It’s ironic with Mother’s Day just around the corner, the topic of our blog for last week and this is dads.

Our fathers were the subject of lunch conversation yesterday as three of us regaled one another with tales of our bad dads.

To put it bluntly, they were all jerks. All three drug or alcohol addicts. All verbally or physically abusive to our mothers, and to us. Two of the three died young. Evidently stumbling through life inflicting and suffering pain is bad for your health.

Years after she was grown and gone from the house, one of my co-workers was arguing with her dad about how messed up he was when she was growing up. At one point he defended himself with “well, I never sexually abused you.”

The three of us erupted in shrieks of laughter. That’s setting the bar a little on the low side wouldn’t you say?
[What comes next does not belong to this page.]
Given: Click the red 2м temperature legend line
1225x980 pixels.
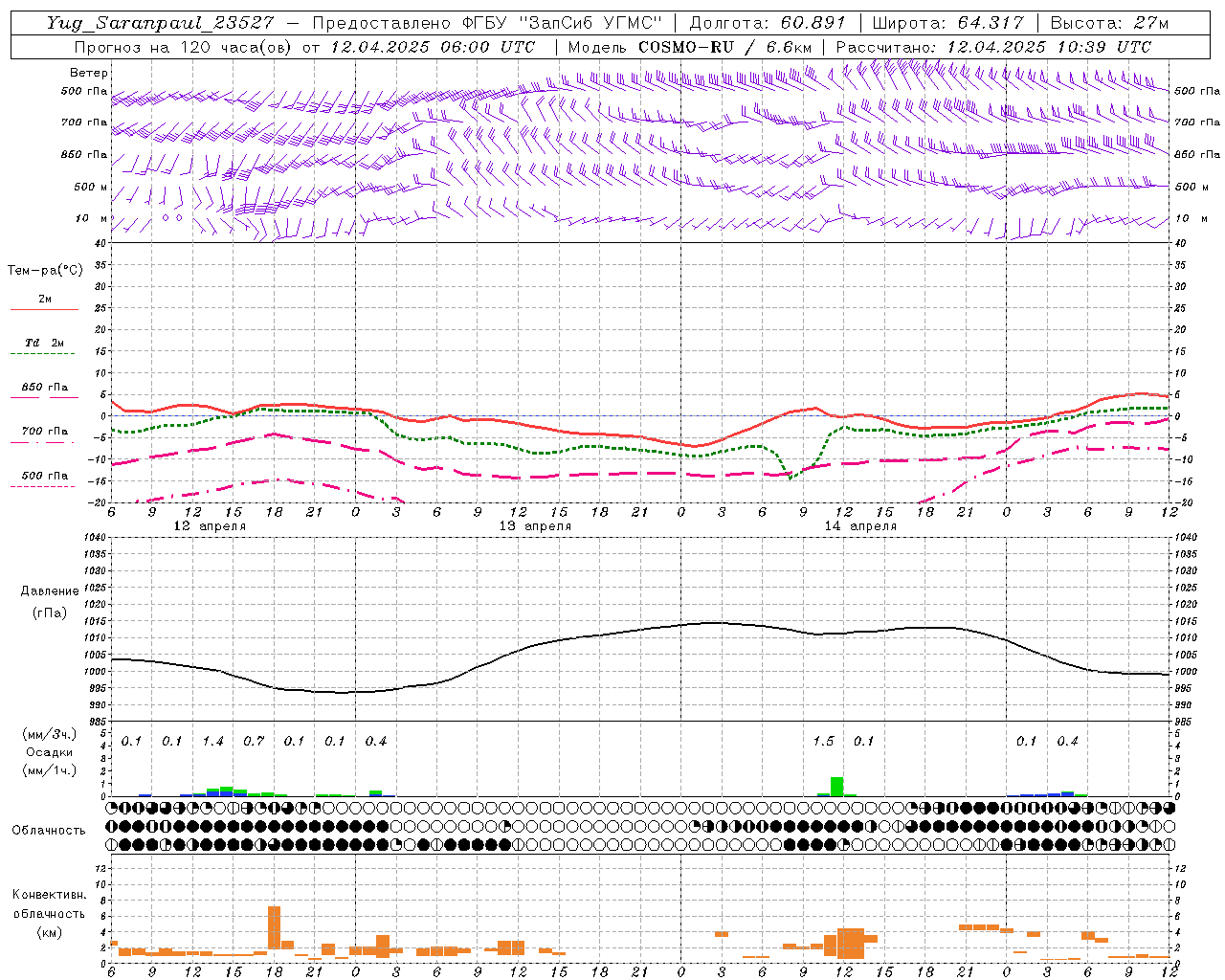Looking at the screenshot, I should click(x=44, y=309).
Still, as much as our dads were big jerks, they were also smart, funny, hard-working, resourceful. Each of our dads encouraged us, in ways no other man ever would, to try scary things and be successful. Yes, father/daughter land is a maze.

Back at my desk I was left wondering, have we gone down the wrong road to end violence against women and children by thinking we could somehow shove out or wall off all the bad dads? The truth is, even after they die, they still exert an influence. How do we help one another sort this out?

2 thoughts on “Dads”

  1. Hi Tyra,

    Love this blog and always enjoy your thinking. This piece prompts me to move from lurker to commenter.

    So this is your equation: smart + funny + hard-working + resourceful minus addicted, and verbally and physically abusive = jerk.

    Hmmm. Some of the women we’re serving are smart, funny, hard-working and resourceful—as well as addicted and abusive to their children. They don’t seem like jerks to me.

    And isn’t that the rub? The world would be so much more manageable if binary thinking and easy labels provided a useful guidepost: good/bad, saint/sinner, virgin/whore. Jerk!

    I think you’re right: we don’t get to wall off anyone, much less dads or moms—not if we want to effect change—in ourselves or in others.

  2. Hi Lois – Thanks so much for moving out of the lurker category! So happy to read your comment. Not sure I agree with the equation you came up with. I’d say my equation is more like smart + funny + hard-working + resourceful + addicted + verbally and physically abusive = lovable and at times loving jerks who confuse the hell out of their daughters. There simply is no walling people off – even if our dad (or husband, brother, son) is in maximum security, there is still so much relationship to navigate. That’s where we really need to help one another. Hope you comment on other blogs – always appreciate your mind and heart!